> _DIRECTIVE_
Find each line in the listing below that contains the word "screenshot", and copy those lines. Treat uppercase and lowercase letters as different.

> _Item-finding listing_
-------

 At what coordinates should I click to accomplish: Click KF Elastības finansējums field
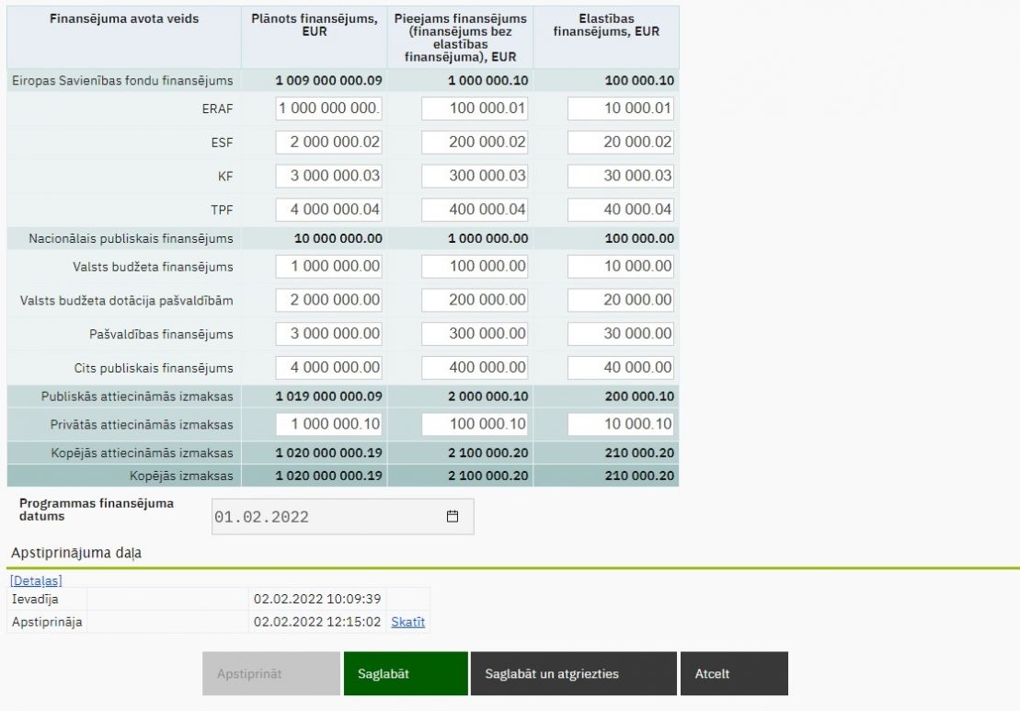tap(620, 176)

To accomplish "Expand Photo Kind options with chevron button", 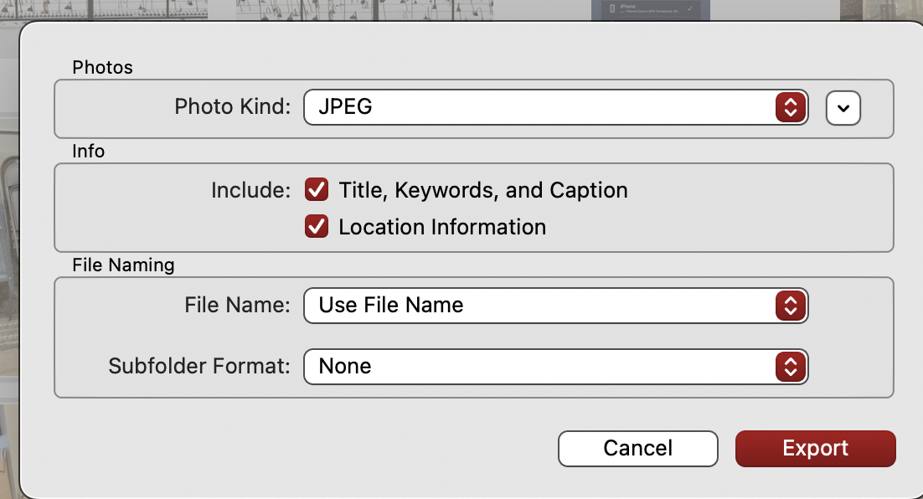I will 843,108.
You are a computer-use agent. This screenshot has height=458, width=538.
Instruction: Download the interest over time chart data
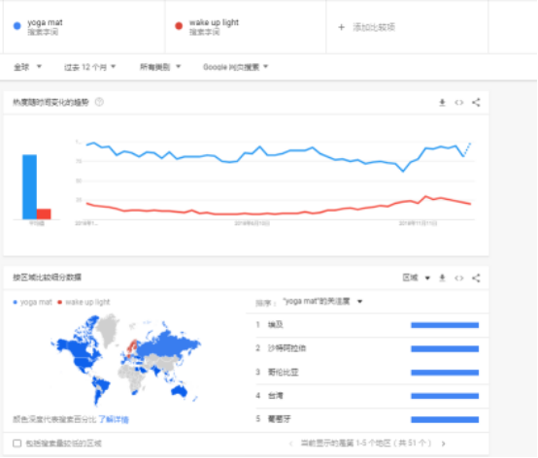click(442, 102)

-------

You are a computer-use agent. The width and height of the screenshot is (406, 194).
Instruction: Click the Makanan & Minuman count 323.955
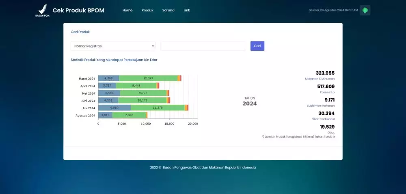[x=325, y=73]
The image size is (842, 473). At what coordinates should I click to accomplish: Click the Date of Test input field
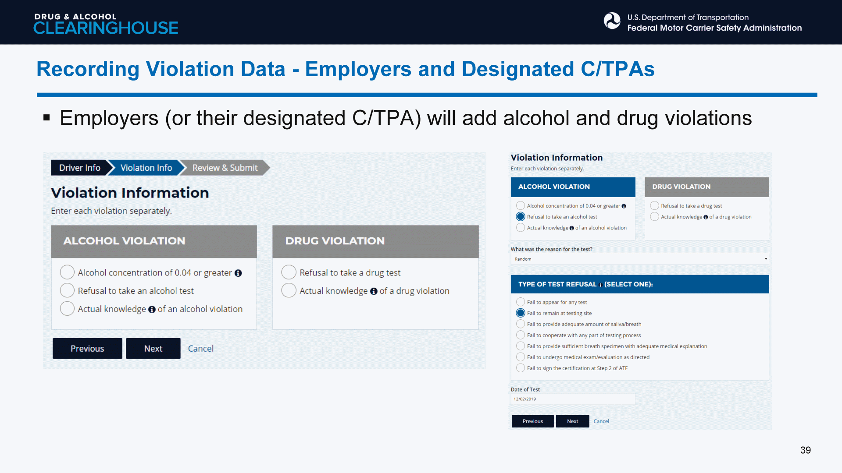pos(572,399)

-------

> _SOLVED PROBLEM_
You are a computer-use agent. This screenshot has height=458, width=538.
You are a computer-use agent. The width and height of the screenshot is (406, 194).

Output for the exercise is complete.